Mismatch of tensor shapes in CrossEntropyLoss for custom head layer in BART

Hi,

so far I’ve been working with the BartForConditionalGeneration. Now I want to use a custom head layer instead.
In a linear layer after the base models decoder, I want to input the output of the base bart model and additional some numerical data similar to the code here. Following this I came up with the following forward function:

def forward(self, input_ids, tokens, **kwargs):
    labels = kwargs.get('labels')
    attn_mask = kwargs.get('attention_mask')
    out = self.model_base(input_ids, attention_mask=attn_mask)
    token_features = tokens.unsqueeze(1)
    concat= torch.concat((out[0][:, 0, :], token_features), dim=-1)
    out_lin = self.custom_layer(concat)

    loss_fct = torch.nn.CrossEntropyLoss()
    masked_lm_loss = loss_fct(out_lin.view(-1, self.model.config.vocab_size), labels.view(-1))

where out_lin is the following linear layer:

self.custom_layer = torch.nn.Linear(in_features = self.hidden_dim + self.token_dim, out_features = self.model.config.vocab_size)
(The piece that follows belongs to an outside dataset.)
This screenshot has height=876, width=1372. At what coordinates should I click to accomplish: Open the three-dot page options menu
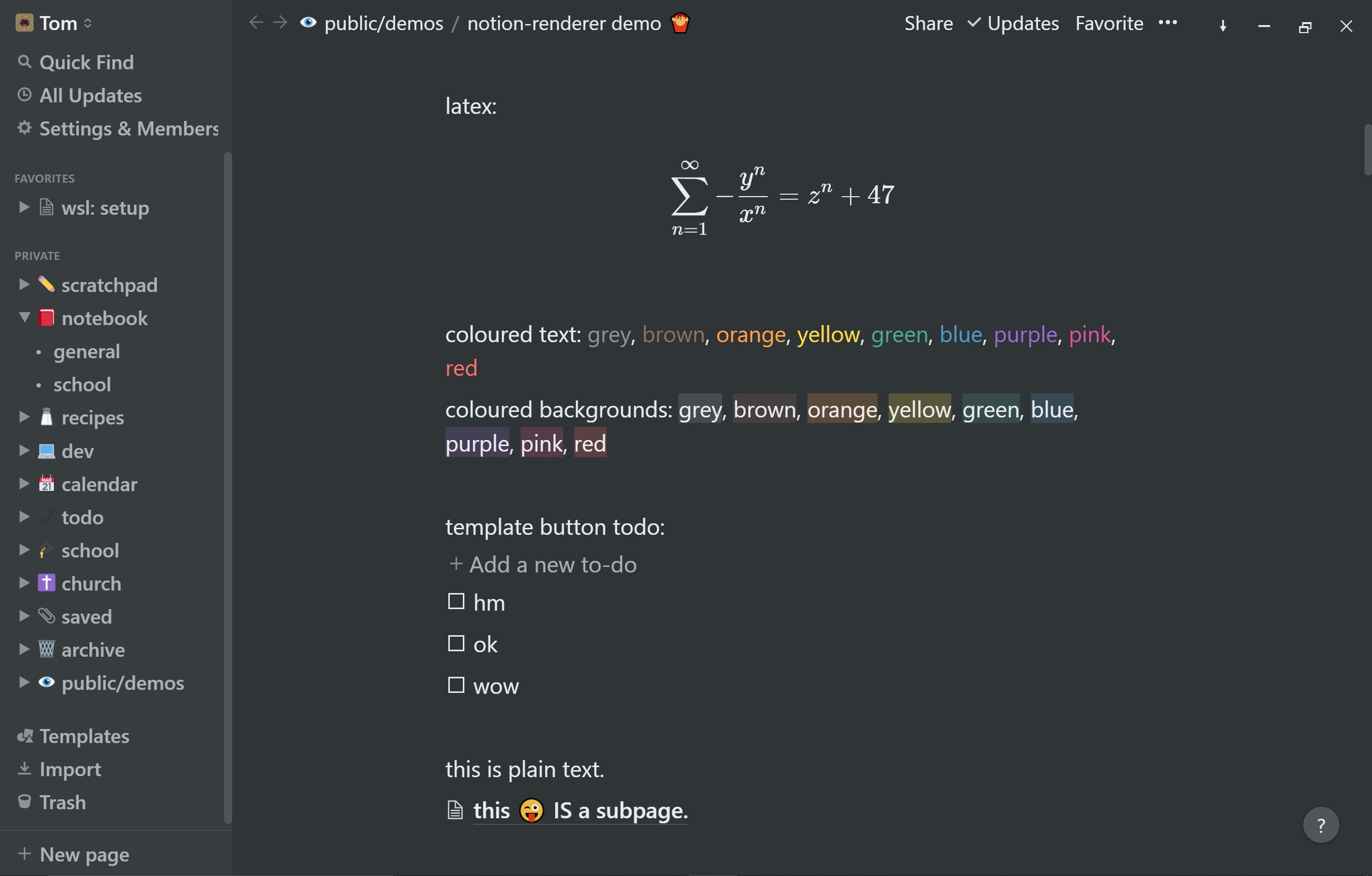1167,23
For the loss function I took orientation from the original code for the BartForConditionalGeneration:

outputs = self.model(
            input_ids,
            attention_mask=attention_mask,
            decoder_input_ids=decoder_input_ids,
            encoder_outputs=encoder_outputs,
            decoder_attention_mask=decoder_attention_mask,
            decoder_cached_states=decoder_cached_states,
            use_cache=use_cache,
        )
lm_logits = F.linear(outputs[0], self.model.shared.weight, bias=self.final_logits_bias)
outputs = (lm_logits,) + outputs[1:]  # Add cache, hidden states and attention if they are here
if lm_labels is not None:
      loss_fct = nn.CrossEntropyLoss()
       # TODO(SS): do we need to ignore pad tokens in lm_labels?
       masked_lm_loss = loss_fct(lm_logits.view(-1, self.config.vocab_size), lm_labels.view(-1))
       outputs = (masked_lm_loss,) + outputs

return outputs

The error I obtain is

---------------------------------------------------------------------------
File c:\Users\M\Anaconda\envs\simp_env\lib\site-packages\pytorch_lightning\trainer\call.py:38, in _call_and_handle_interrupt(trainer, trainer_fn, *args, **kwargs)
     36         return trainer.strategy.launcher.launch(trainer_fn, *args, trainer=trainer, **kwargs)
     37     else:
---> 38         return trainer_fn(*args, **kwargs)
     40 except _TunerExitException:
...
   3024 if size_average is not None or reduce is not None:
   3025     reduction = _Reduction.legacy_get_string(size_average, reduce)
-> 3026 return torch._C._nn.cross_entropy_loss(input, target, weight, _Reduction.get_enum(reduction), ignore_index, label_smoothing)

ValueError: Expected input batch_size (6) to match target batch_size (1536).

So far I understand that 6 is the batch size of my data output from the custom linear layer (which is torch.Size([6, 50267]) where 50267 is the self.final_logits_bias/vocab_size). My labels have the shape torch.Size([6, 256]) which when flattened leads to the 1536.
As my labels have the same shape as before and my layer seems to me the same as the one from the ConditionalGenerationModel which I used before, I am unsure why I suddenly receive this size incompatibility issue, when I did not before.

Furthermore, I am unsure why the first code referenced here uses only hidden_states.last_hidden_state[:, 0, :] so only batch_size and hidden_size but not the sequence length. Without it my data has the shape torch.Size([6, 256, 768]).

I would be thankful for any guidance on how to make the tensors compatible and make the custom layer work.
Did I misunderstand the examples mentioned above?